Overall, POLO is the first randomized trial to study the efficacy of PARP inhibitors in BRCA-mutated mPDAC patients. The study is a first proof of concept of the feasibility of an individualized strategy in the choice of therapy based on a genomic marker in PDAC. Unfortunately, POLO is unlikely to be practice-changing for most PDAC patients, including those patients with germline BRCA 1 or 2 mutations given the following limitations below:

First, in the POLO trial, olaparib was compared to placebo rather than continuation of therapy. In practice, a complete treatment “break” in mPDAC is unrealistic, especially as recent data from the randomized phase II trial (PRODIGE 35) suggest that maintenance therapy is both feasible and beneficial. Given that olaparib is expensive and relatively toxic, and in the absence of a clear survival benefit, it may be difficult to justify its use vs. FOLFIRI (including a DNA damaging agent) or 5FU following discontinuation of the platinum in this particular setting.

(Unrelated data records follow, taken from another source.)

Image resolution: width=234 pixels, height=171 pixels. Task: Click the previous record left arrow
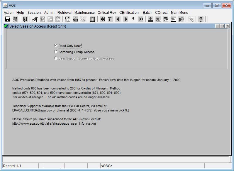(118, 19)
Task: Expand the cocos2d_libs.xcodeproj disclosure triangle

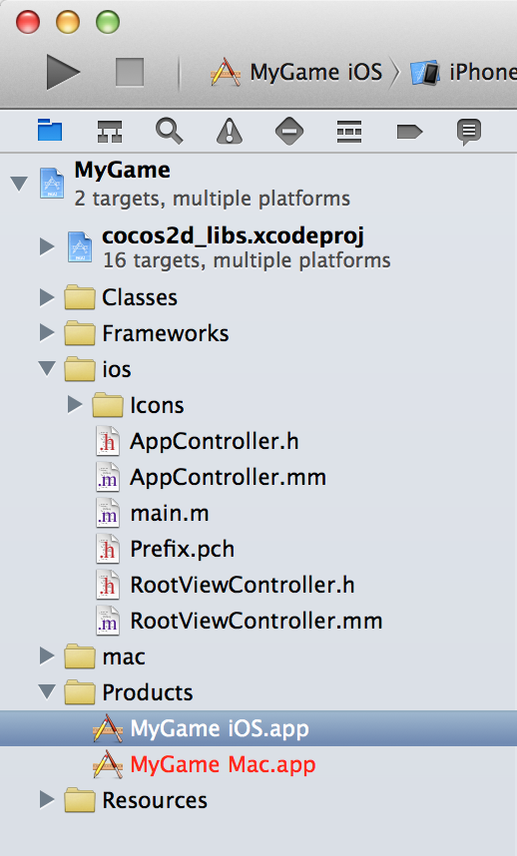Action: (47, 246)
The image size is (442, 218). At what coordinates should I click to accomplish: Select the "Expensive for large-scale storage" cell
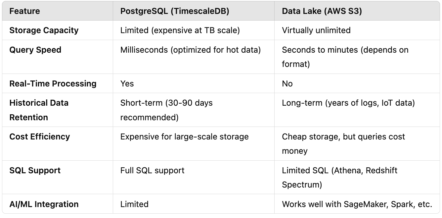click(184, 137)
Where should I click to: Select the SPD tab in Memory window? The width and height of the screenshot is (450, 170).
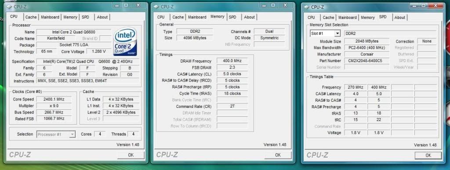click(233, 17)
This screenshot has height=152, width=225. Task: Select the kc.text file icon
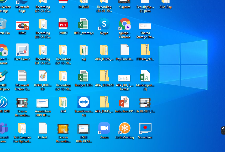coord(43,128)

Secondly, the incidence of germline BRCA mutation on study is 7.5% (247 patients identified after screening 3315 mPDAC patients). This is unlikely to be reflective of the general population where we expect this incidence to 2–4%. Nonetheless, POLO highlights the importance of routine BRCA testing given the exquisite response of this subgroup of patients to platinum based therapies (about 50% on the POLO trial).

Thirdly, the majority of patients with DNA repair alterations will have somatic mutations found in their tumors (including BRCA 1 and 2). It is likely that this group of patients will have similar benefits given the results of the recently reported phase II study evaluating maintenance rucaparib in patients with platinum-sensitive mPDAC, showing promising activity with ORR of 37% (7/19) including one patient with a complete response. This study included not only germline BRCA mutations but also somatic BRCA 1/2 and PALB 2 mutations. Future studies will need to prospectively validate the role of PARP inhibitors in somatic BRCA1, BRCA2, and PALB2 mutations as well as in other homologous recombination deficiency (HRD) mutations.

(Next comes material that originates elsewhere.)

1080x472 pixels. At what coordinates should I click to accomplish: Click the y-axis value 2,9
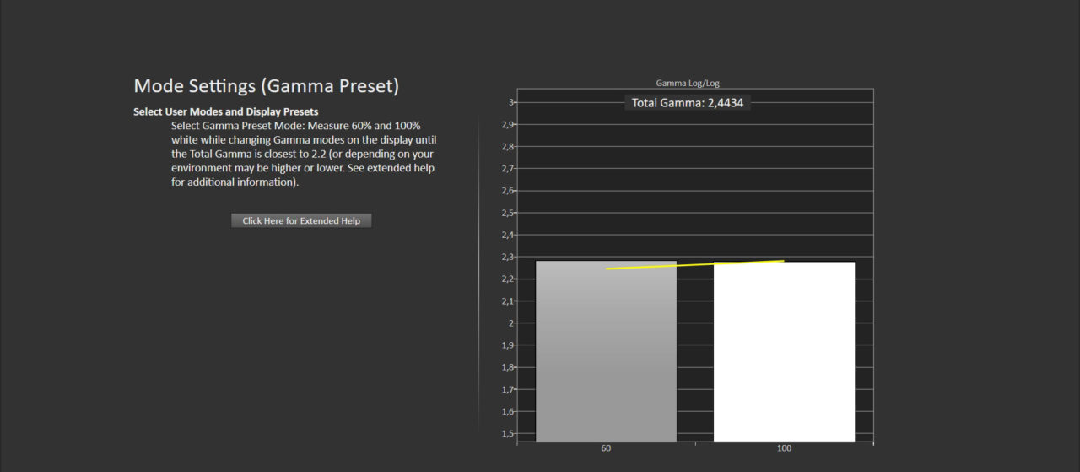tap(507, 125)
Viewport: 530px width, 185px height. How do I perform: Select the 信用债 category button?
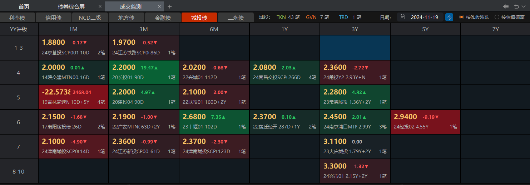pos(54,18)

Finally, single agent response with PARP inhibitors including olaparib is less than 20% in the non-maintenance setting which historically underperforms relative to the results from breast and ovarian cancer. Future trials should focus on enhancing response by combining PARP inhibitors with other agents such as PD1 inhibitors. Combining PARP inhibitors with chemotherapy has been particularly challenging. A potential strategy examining the sequencing of rucaparib with a nanoliposomal formulation of irinotecan (MM398) may optimize efficacy with improved tolerability (NCT03337087, ongoing).

In conclusion, the POLO trial suggests feasibility of an individualized strategy in the choice of therapy based on a genomic marker in PDAC. Although we are “not there yet” in PDAC, POLO paves the way to allow the rational development of expanded strategies to include PARP inhibitors such as olaparib and rucaparib into future directed clinical trials.